La stratégie que poursuivront les banques centrales restera une des clés des 2023. Nous continuons de penser qu’elles devront garder une politique relativement restrictive au moins cette année puis ne relâcher leur pression sur la demande que peu à peu. Ceci s’appuie sur notre vue d’une inflation qui recule plus lentement que ce que beaucoup anticipent vers l’objectif de 2%. Pour réussir à contenir la demande, le canal de transmission de la politique monétaire est la restriction des conditions financières. Il se trouve que les mouvements de marché aux Etats-Unis se traduisent aujourd’hui par un assouplissement des conditions financières. Ce n’est pas ce que voulait voir la Fed. En Zone Euro, les conditions financières, même si elles s’assouplissent quelque peu, elles restent en zone relativement restrictive. Les questions sur le pas à suivre pour les hausses et le niveau auquel doivent s’arrêter les taux directeurs reste un des grands débats des marchés.

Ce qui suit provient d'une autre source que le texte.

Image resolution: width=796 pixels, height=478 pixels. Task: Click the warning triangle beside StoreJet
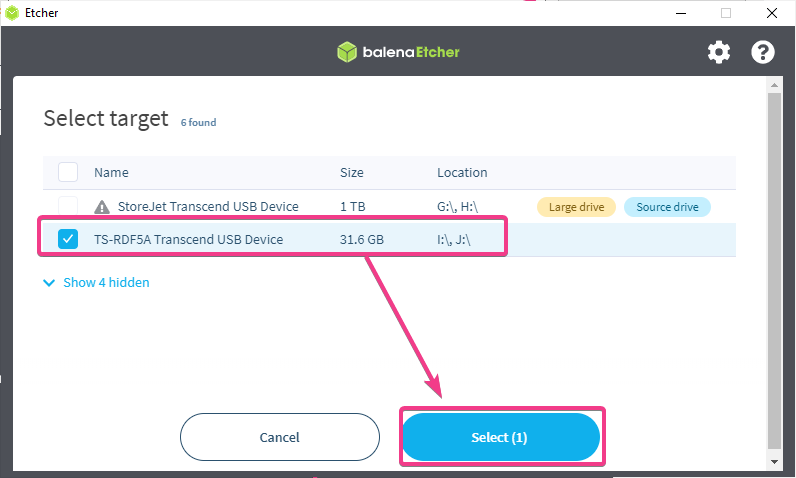[x=102, y=207]
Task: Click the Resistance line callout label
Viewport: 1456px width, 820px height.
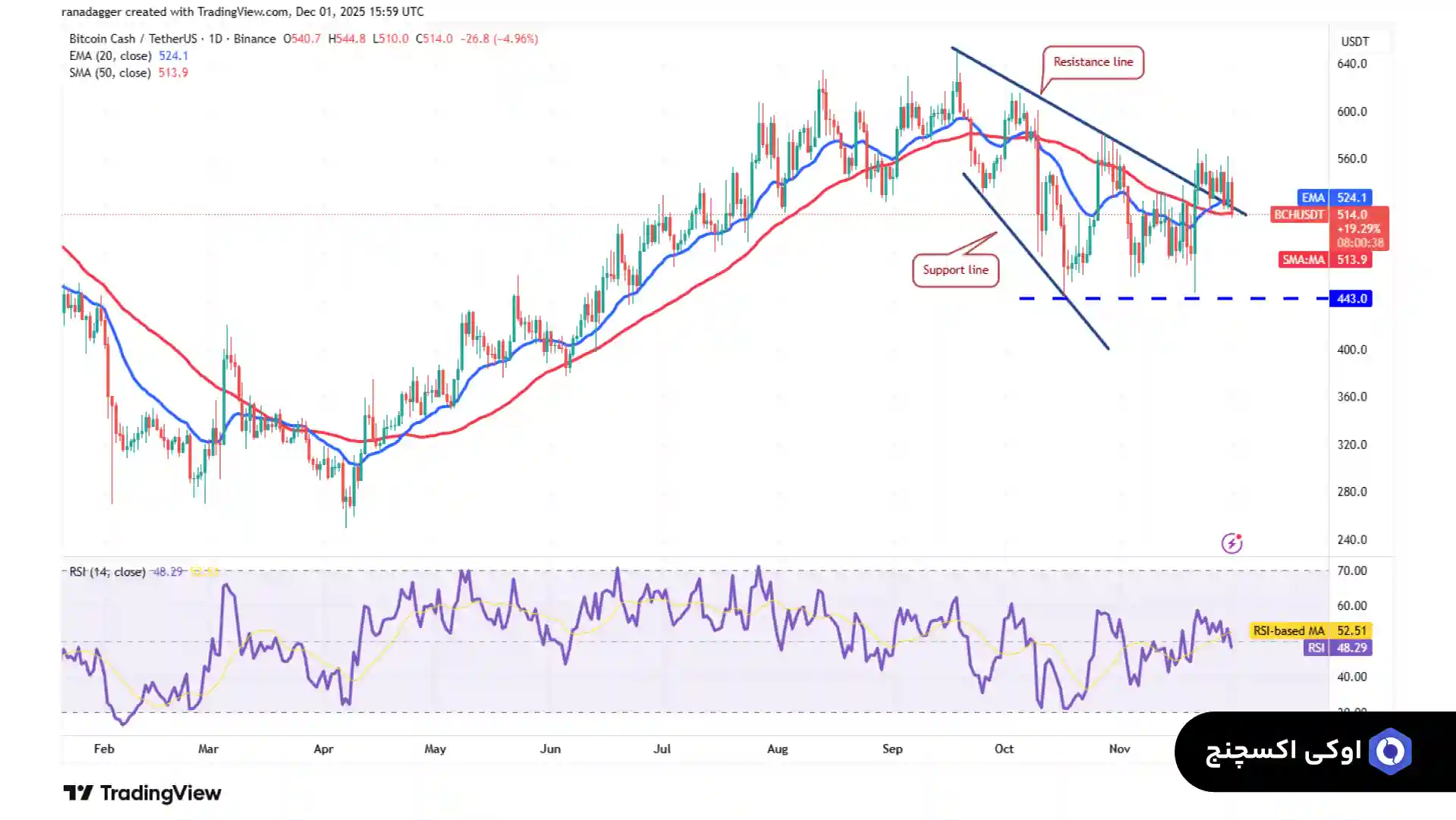Action: (x=1093, y=62)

Le Japon s’est illustré au cours de la dernière année avec une stratégie monétaire à l’opposé des autres grands pays, en maintenant une politique très accommodante. H. Kuroda, le gouverneur de la Banque centrale (BoJ), a notamment adopté une cible pour les taux à long terme (s’appuyant sur le taux à 10 ans) qui ne devait pas être dépassée. Celle-ci était de 0,25%. Lors de la dernière réunion de politique monétaire la BoJ a décidé, à la surprise générale, de changer cet objectif, en le portant à 0,5%. Soit, un très léger durcissement des conditions monétaires. Pour la réunion de cette semaine, les opérateurs de marché sont sur le qui-vive. Une nouvelle surprise qui irait vers le durcissement est attendue. Nous sommes moins certains. Néanmoins, le consensus reste pour un vrai changement plus notable en avril, au moment du départ du gouverneur actuel.

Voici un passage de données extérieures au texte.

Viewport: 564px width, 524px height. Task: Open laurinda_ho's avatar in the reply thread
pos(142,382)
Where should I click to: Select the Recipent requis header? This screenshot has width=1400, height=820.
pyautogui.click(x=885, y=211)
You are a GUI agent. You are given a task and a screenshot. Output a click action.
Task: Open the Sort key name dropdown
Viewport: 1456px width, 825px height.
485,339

La solidité de la consommation américaine, qui a eu tendance à rebondir depuis cet été est une des explications de la résilience de l’activité outre Atlantique. Elle s’appuie en grande partie sur un marché du travail qui reste robuste, avec un taux de chômage à un plus bas historique (3,5%). La baisse de l’inflation, notamment du prix de l’énergie, a aussi redonné un peu de pouvoir d’achat aux ménages américains pendant les 6 derniers mois. La poursuite de la remontée de la confiance des consommateurs en janvier, selon les résultats préliminaires de l’enquête de l’U. du Michigan vient corroborer cette résistance. Est-ce durable ? Le marché du travail est une variable retardée du cycle économique. Peut-on ralentir la croissance sans affecter l’emploi ? C’est l’autre grande question pour la dynamique économique de cette année. Cette semaine, on aura une vue sur la persistance ou pas de la consommation avec les ventes au détail pour décembre, attendues en baisse.
Pour ralentir l’économie les banques centrales tentent en général de durcir les conditions financières. On se rappelle la teneur des débats tels que rapportée par les minutes de la réunion de la politique monétaire de décembre de la Fed. Les membres du comité s’inquiétaient de voir les conditions financières s’assouplir alors que le discours de la Fed se voulait rigoureux. La raison de cet assouplissement était claire, le marché ne croyait pas au discours des banquiers centraux.
Ceci n’a pas changé. L’idée que les taux directeurs de la Fed peuvent s’approcher voire dépasser 5%, tel que communiqué par les principaux membres de la Fed n’est pas aujourd’hui l’hypothèse du marché. Surtout, le marché pense qu’en fin d’année des baisses conséquentes auront lieu. Les hypothèses de marché se sont renforcées avec les derniers chiffres d’inflation et avec certains commentaires des membres du comité de politique monétaire qui appellent à plus de modération dans les hausses de taux.
Au total, les conditions financières se sont assouplies, passant en dessous du niveau moyen qui a prévalu lors des 20 dernières années. La situation en Zone-Euro est quelque peu différente, avec des conditions financières qui se sont assouplies récemment mais qui restent restrictives.